Instructions for the task:
Copy out the records verbatim, beginning at the line containing "Where should I click to: Click the 首页" and ending after the line containing "(x=55, y=69)", both lines included. Omit the pictures from your reply.

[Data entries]

★ ★ ★ ★ ★ ★ ★

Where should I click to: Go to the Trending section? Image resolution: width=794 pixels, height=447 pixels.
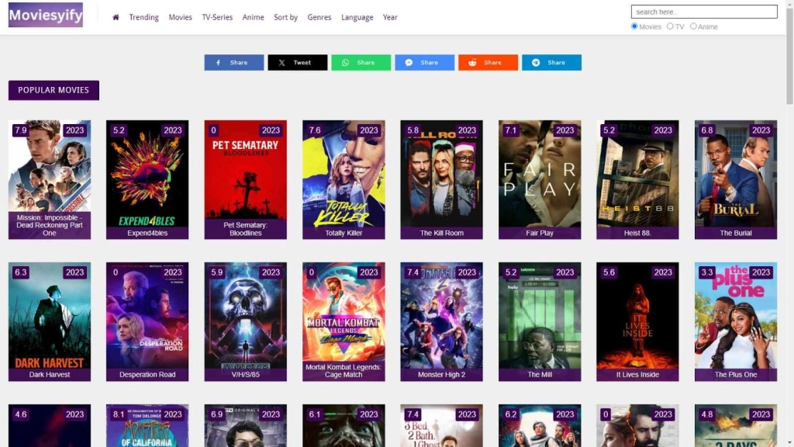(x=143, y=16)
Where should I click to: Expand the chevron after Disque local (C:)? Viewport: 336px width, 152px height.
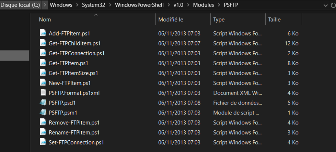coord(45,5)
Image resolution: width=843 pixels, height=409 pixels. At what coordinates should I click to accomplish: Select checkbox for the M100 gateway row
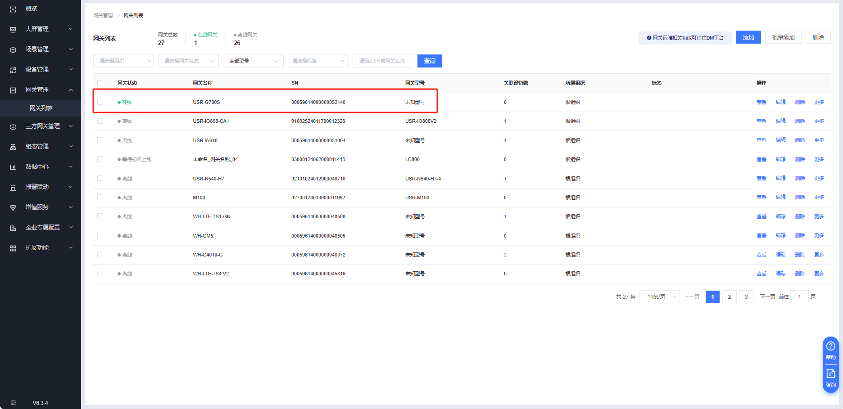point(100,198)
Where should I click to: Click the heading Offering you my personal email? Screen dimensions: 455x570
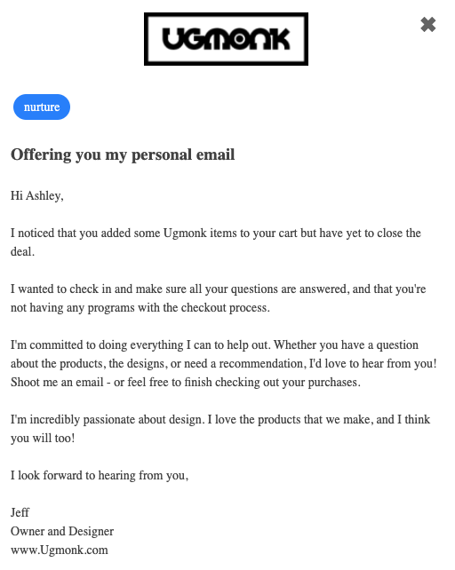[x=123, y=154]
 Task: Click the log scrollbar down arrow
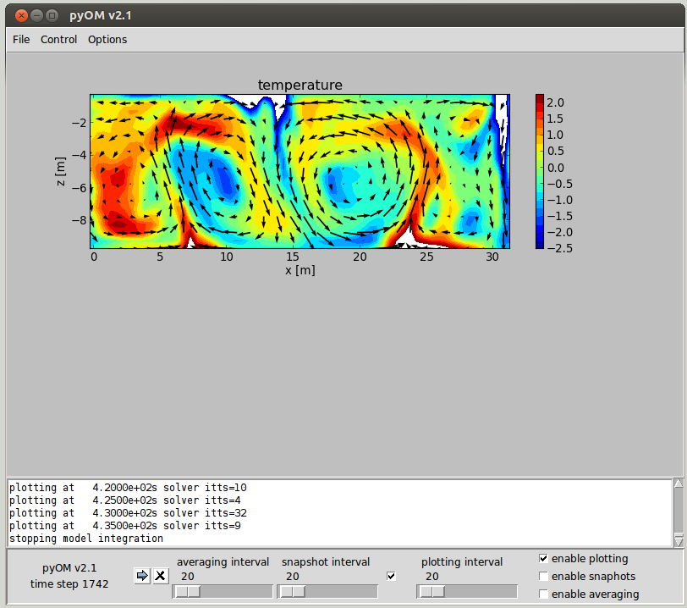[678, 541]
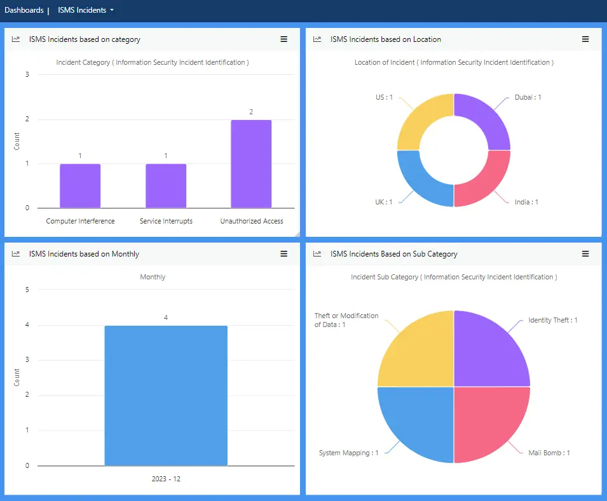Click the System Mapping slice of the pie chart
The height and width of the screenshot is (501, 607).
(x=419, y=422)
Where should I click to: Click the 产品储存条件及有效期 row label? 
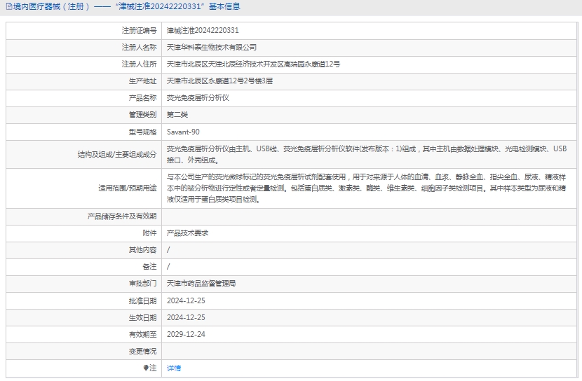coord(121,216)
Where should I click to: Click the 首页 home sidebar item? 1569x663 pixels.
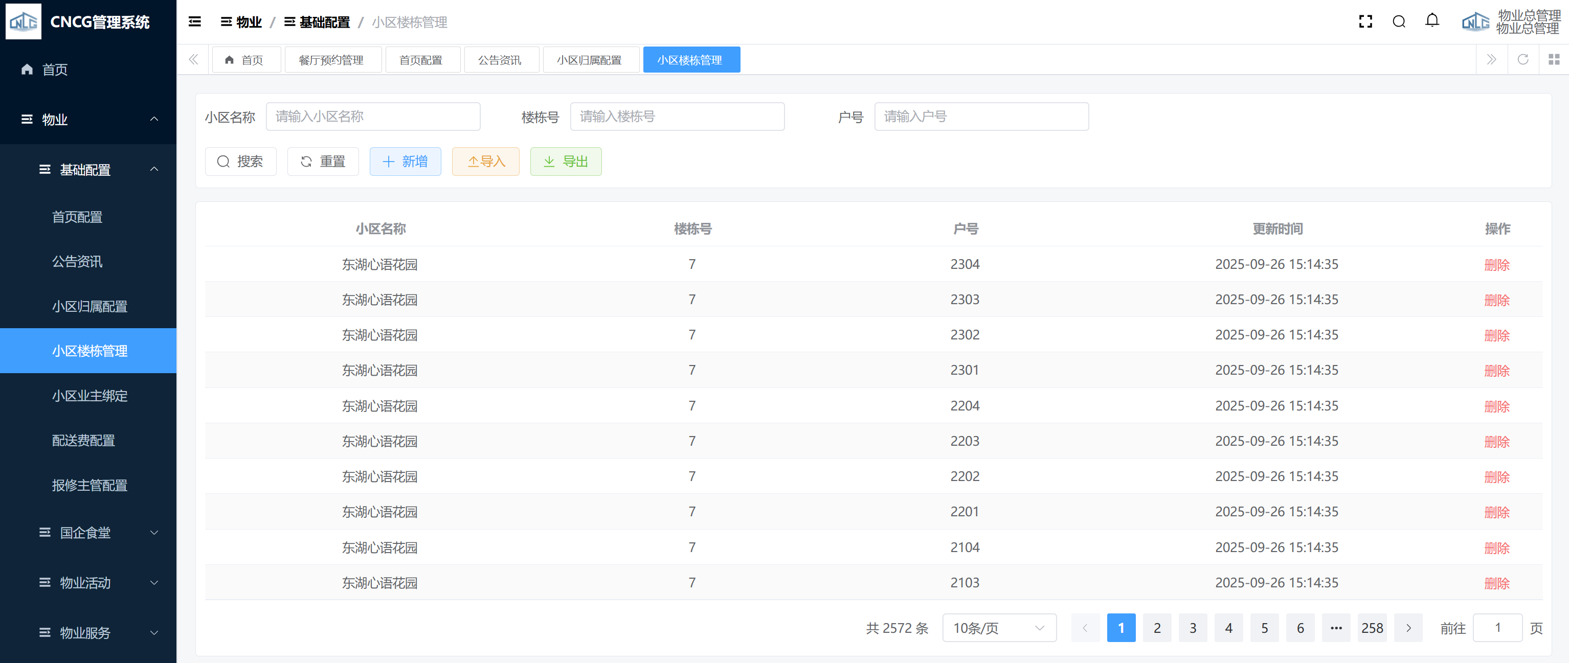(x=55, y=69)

★ ★ ★ ★ ★ ★ ★

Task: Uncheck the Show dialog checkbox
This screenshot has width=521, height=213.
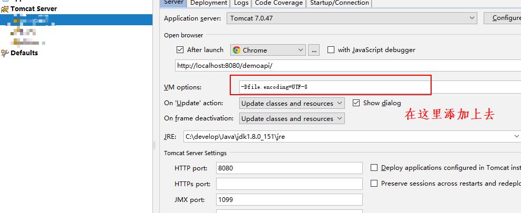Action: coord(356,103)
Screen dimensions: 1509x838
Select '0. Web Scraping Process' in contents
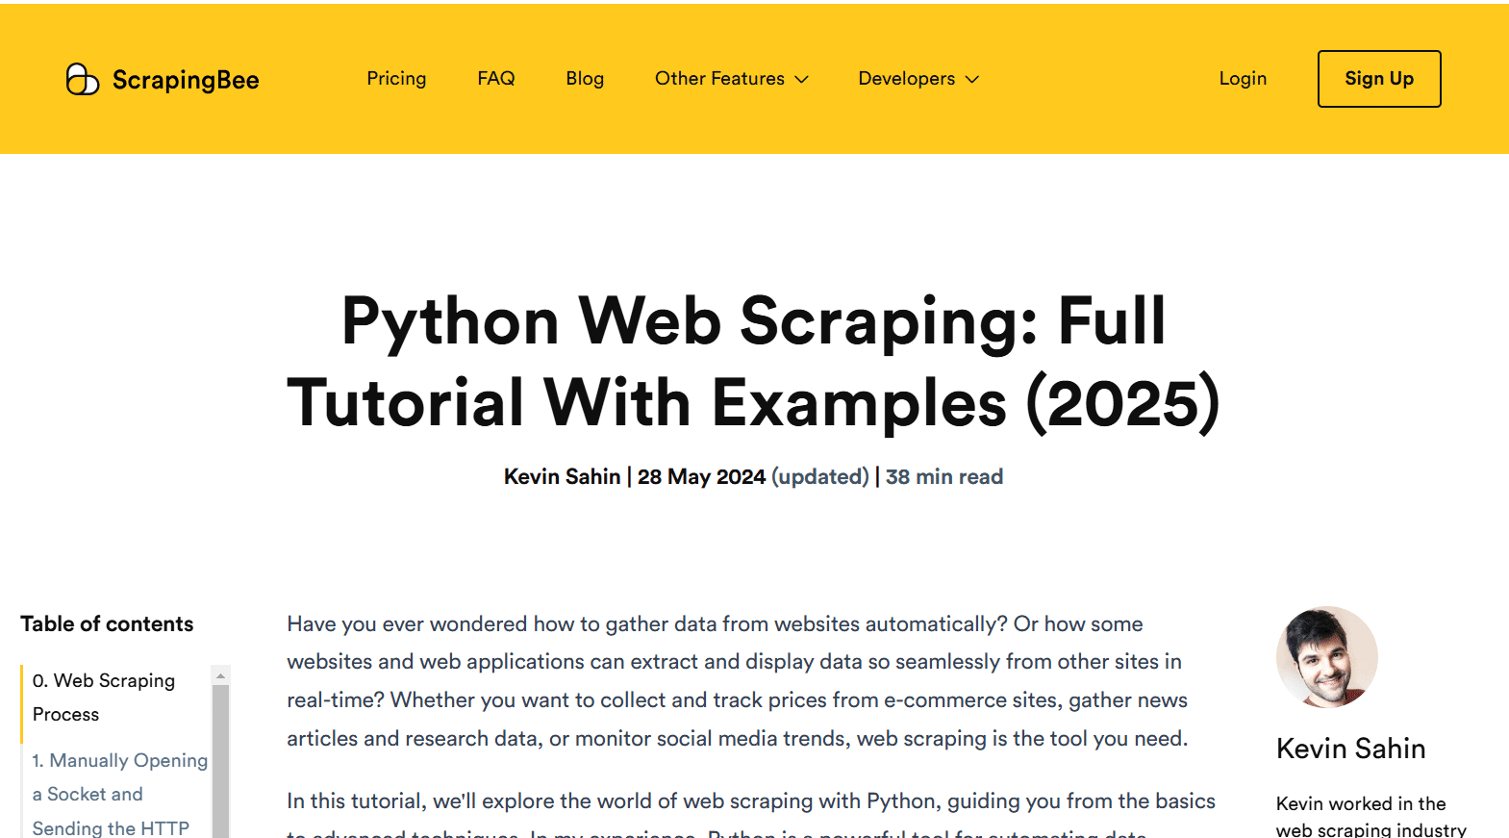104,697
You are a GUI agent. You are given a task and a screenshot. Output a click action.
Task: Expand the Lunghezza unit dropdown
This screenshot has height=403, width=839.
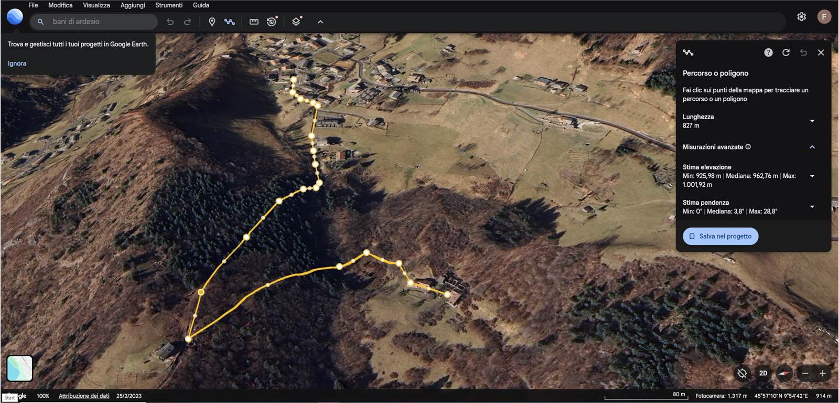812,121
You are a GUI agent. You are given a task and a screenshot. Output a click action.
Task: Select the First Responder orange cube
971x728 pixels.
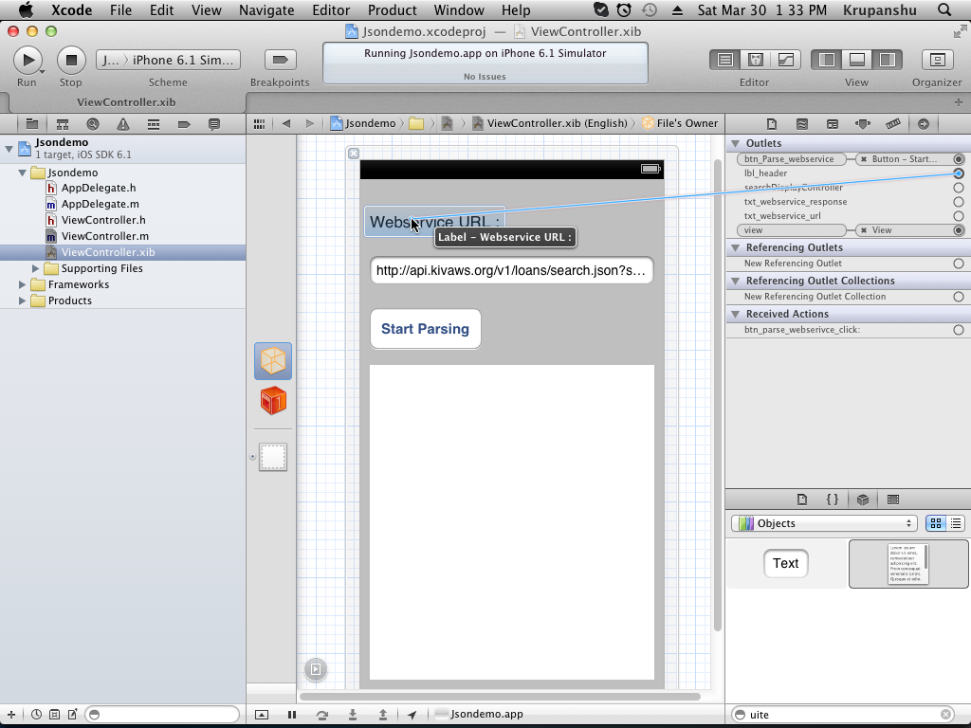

★ ★ ★ ★ ★ ★ ★

Solution to the problem:
Where should I click to: Click the 首页 home sidebar item? 1569x663 pixels.
(x=55, y=69)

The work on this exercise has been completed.